Der Sprecher des Münchner Kardinals Reinhard Marx, Bernhard Kellner, sagte, „als Kirche kennen wir unsere Verantwortung für die Menschen; und unser Ziel ist selbstverständlich, dass wir öffentliche Gottesdienste Schritt für Schritt wieder anbieten können.“ Man hoffe, dies sobald wie möglich wieder zu realisieren. Der Görlitzer Bischof Wolfgang Ipolt zeigte sich ebenfalls enttäuscht.
Sternberg: Online-Angebote kein Ersatz.
Der Präsident des Zentralkomitees der deutschen Katholiken (ZdK), Thomas Sternberg, plädierte ebenfalls für eine baldige Rückkehr zu gemeinschaftlichen Gottesdiensten. Unter Berücksichtigung aller Schutzmaßnahmen solle den Religionsgemeinschaften die Möglichkeiten eröffnet werden, in eingeschränktem Maß zu Gottesdiensten zusammenzukommen. Online-Angebote seien eine Hilfe, aber kein Ersatz.
Der Generalsekretär der Islamischen Gemeinschaft Milli Görus, Bekir Altas, nannte es „nicht nachvollziehbar, wenn Moscheen, Kirchen oder Synagogen geschlossen bleiben müssen, das Shoppen in der Stadt aber erlaubt sein soll“. Religionsgemeinschaften solle so weit vertraut werden, dass auch ihnen unter Auflagen die schrittweise Öffnung erlaubt werde.
Bedford-Strom zeigt sich dankbar
Die Evangelische Kirche in Deutschland unterstütze „ausdrücklich die weiterhin notwendige gesamtgesellschaftliche Anstrengung, das Leid, das durch die Ausbreitung des Coronavirus entsteht, soweit irgend möglich zu begrenzen“, sagte unterdessen der EKD-Ratsvorsitzende Heinrich Bedford-Strohm am Mittwochabend in Hannover. Merkel habe „ausdrücklich gewürdigt, dass die Kirchen am gerade zurückliegenden Osterfest vielfältige Wege gefunden haben, Gottesdienste zu feiern, ohne sich in den Kirchen zu versammeln und damit das Infektionsrisiko zu erhöhen“, so der Bayerische Landesbischof. „Dafür sind wir dankbar.“
Mit Blick auf die Gespräche mit der Bundesregierung zeigte er sich „zuversichtlich, dass das sehr bald zu einvernehmlichen Klärungen führt, die verantwortbare Formen des Gottesdienstes in unseren Kirchen wieder ermöglichen“.
Gröhe hofft auf Verständigung
Auch der religionspolitische Sprecher der Unions-Fraktion im Bundestag, Hermann Gröhe (CDU), befürwortete ein baldiges Ende des Gottesdienst-Verbots.

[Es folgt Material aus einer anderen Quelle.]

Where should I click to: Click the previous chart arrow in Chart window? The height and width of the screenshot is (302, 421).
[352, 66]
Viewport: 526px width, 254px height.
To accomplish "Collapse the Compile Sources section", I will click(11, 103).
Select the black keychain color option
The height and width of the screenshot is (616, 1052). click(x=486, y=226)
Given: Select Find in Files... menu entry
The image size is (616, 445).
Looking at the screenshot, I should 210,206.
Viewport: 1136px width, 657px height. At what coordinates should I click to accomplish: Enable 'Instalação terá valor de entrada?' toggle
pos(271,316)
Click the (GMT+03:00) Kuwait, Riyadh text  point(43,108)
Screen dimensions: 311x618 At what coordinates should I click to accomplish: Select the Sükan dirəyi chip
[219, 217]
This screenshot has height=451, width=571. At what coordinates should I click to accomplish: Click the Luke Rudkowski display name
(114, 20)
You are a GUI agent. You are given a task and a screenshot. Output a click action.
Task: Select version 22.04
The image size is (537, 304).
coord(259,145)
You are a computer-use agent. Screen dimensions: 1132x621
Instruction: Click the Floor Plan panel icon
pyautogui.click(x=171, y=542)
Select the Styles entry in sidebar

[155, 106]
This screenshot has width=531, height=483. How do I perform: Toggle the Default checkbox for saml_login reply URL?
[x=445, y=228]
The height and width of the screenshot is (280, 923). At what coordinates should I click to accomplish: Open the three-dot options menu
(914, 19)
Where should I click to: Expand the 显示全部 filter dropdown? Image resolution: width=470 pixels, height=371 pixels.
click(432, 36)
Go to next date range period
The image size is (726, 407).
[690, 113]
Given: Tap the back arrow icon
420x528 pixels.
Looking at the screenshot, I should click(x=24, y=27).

Er hoffe sehr auf eine Verständigung, dass in Kirchen, Moscheen und Synagogen zeitnah wieder öffentliche Gottesdienste gefeiert werden dürfen. Es müsse selbstverständlich verbindliche Vorgaben geben.
Der Vorsitzende des Zentralrats der Muslime, Aiman Mazyek, zeigte sich zurückhaltender. „So schwer es uns fällt, unsere Moscheen im Heiligen Monat Ramadan weiter geschlossen zu halten, so ist es unsere religiöse und bürgerliche Verantwortung, in der aktuellen Phase genau das zu tun“, sagte Mazyek auf Anfrage.
Nur zwölf Prozent sehen Gottesdienste als Grundversorgung
Laut einer Umfrage halten 70 Prozent der Deutschen öffentliche Gottesdienste in Zeiten der Corona-Pandemie für nicht notwendig. Lediglich zwölf Prozent gaben an, dass Vor-Ort-Gottesdienste als Teil der Grundversorgung erlaubt sein sollten.